The downside is meaningful. Because they push insulin release continuously, sulfonylureas carry a higher risk of hypoglycemia (dangerously low blood sugar), especially if you skip meals or exercise more than usual. They also tend to cause weight gain. For these reasons, newer guidelines generally favor other second-line options like GLP-1 drugs or SGLT2 inhibitors, though sulfonylureas remain widely used worldwide due to their low cost and long track record.
Pioglitazone and TZDs
Pioglitazone belongs to the thiazolidinedione class. It works by making your fat, liver, and muscle cells more sensitive to insulin, addressing one of the core problems in type 2 diabetes. In studies where pioglitazone was added on top of metformin and a sulfonylurea, A1c dropped by about 0.7 to 0.8 percentage points over three to six months.
Pioglitazone has fallen out of favor as a go-to option because of side effects including fluid retention, weight gain, and an increased risk of bone fractures. It’s still used in certain situations, particularly for people with fatty liver disease, where it has shown specific benefits.
Basal Insulin
When oral medications and injectable drugs like GLP-1 agonists aren’t enough, adding basal (long-acting) insulin is often the next step. Basal insulin provides a steady, low level of insulin throughout the day and night, suppressing the liver’s sugar output between meals and overnight.

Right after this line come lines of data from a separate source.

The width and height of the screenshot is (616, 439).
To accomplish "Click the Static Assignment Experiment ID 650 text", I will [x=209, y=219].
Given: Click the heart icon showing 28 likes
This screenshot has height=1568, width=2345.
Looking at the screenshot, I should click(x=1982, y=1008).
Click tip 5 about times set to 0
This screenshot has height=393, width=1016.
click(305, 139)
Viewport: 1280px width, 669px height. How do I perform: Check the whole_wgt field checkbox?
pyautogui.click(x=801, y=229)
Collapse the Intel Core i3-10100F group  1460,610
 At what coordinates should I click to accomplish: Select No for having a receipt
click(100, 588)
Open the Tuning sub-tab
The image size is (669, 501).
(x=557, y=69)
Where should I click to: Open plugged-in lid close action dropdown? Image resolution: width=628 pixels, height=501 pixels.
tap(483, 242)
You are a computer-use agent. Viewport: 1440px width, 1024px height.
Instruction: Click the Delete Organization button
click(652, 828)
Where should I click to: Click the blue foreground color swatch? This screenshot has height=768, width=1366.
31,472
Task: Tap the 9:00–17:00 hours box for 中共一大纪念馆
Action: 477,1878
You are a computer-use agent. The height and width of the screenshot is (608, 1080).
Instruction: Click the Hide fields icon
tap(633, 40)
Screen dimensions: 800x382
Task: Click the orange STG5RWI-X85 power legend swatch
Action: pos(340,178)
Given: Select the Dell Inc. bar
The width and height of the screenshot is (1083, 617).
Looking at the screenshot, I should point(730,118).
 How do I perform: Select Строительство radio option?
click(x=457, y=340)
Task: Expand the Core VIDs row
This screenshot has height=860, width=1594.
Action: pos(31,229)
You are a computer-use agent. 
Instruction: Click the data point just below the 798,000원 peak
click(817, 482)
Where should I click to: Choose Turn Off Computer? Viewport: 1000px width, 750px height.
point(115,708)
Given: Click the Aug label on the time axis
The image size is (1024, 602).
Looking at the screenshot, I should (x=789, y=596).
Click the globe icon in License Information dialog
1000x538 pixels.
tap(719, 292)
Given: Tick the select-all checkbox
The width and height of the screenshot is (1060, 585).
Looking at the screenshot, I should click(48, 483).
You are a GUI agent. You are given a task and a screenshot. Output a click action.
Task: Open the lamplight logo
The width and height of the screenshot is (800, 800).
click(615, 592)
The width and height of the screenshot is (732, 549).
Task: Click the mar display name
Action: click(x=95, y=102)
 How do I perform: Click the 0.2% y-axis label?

In the landmark UK Prospective Diabetes Study, adding basal insulin brought average A1c down from 9.1% to about 7.8% within a year. The magnitude of the drop depends heavily on your starting point: the higher your A1c, the larger the potential reduction. Starting insulin requires learning to use injection devices and checking blood sugar more frequently, at least initially. Hypoglycemia and weight gain are the primary concerns, though modern long-acting insulin formulations have reduced the hypoglycemia risk compared to older versions.
How Medications Are Combined
Most people with type 2 diabetes will eventually need more than one medication. The disease tends to progress over time as the pancreas gradually loses its ability to produce enough insulin. A combination approach targets blood sugar from multiple angles: metformin reduces liver sugar output, a GLP-1 drug boosts insulin response and curbs appetite, and an SGLT2 inhibitor removes excess glucose through the kidneys. Each drug addresses a different piece of the problem.
When you start a new medication or adjust a dose, expect to wait three to six months before seeing the full impact on your A1c. That’s the timeframe for non-insulin medications to reach their maximum effect. Your A1c result reflects an average of your blood sugar over the previous two to three months, so a test taken too soon after a medication change won’t capture the full benefit. If your A1c hasn’t reached your target at the three-to-six-month mark, that’s the typical point when your provider will consider adding another agent or increasing the dose.
What Lowers A1c the Most
If raw A1c reduction is the priority, the ranking from clinical trial data is fairly clear. Tirzepatide leads with reductions of up to 2.6 percentage points. GLP-1 receptor agonists like semaglutide come next at 1.0 to 1.7 points. Metformin and basal insulin each deliver roughly 1.0 to 1.5 points. Pioglitazone and DPP-4 inhibitors sit in the 0.6 to 0.8 range. SGLT2 inhibitors produce more modest A1c changes but carry significant heart and kidney benefits that may matter more than the number on your lab report.
Your actual results will vary based on your starting A1c, how consistently you take the medication, what you eat, and how active you are. Someone starting at an A1c of 10% will typically see a much larger drop than someone starting at 7.5%, even on the same drug. Medication is one part of the equation. It works best alongside the dietary changes, physical activity, and consistent monitoring that keep blood sugar stable between doses.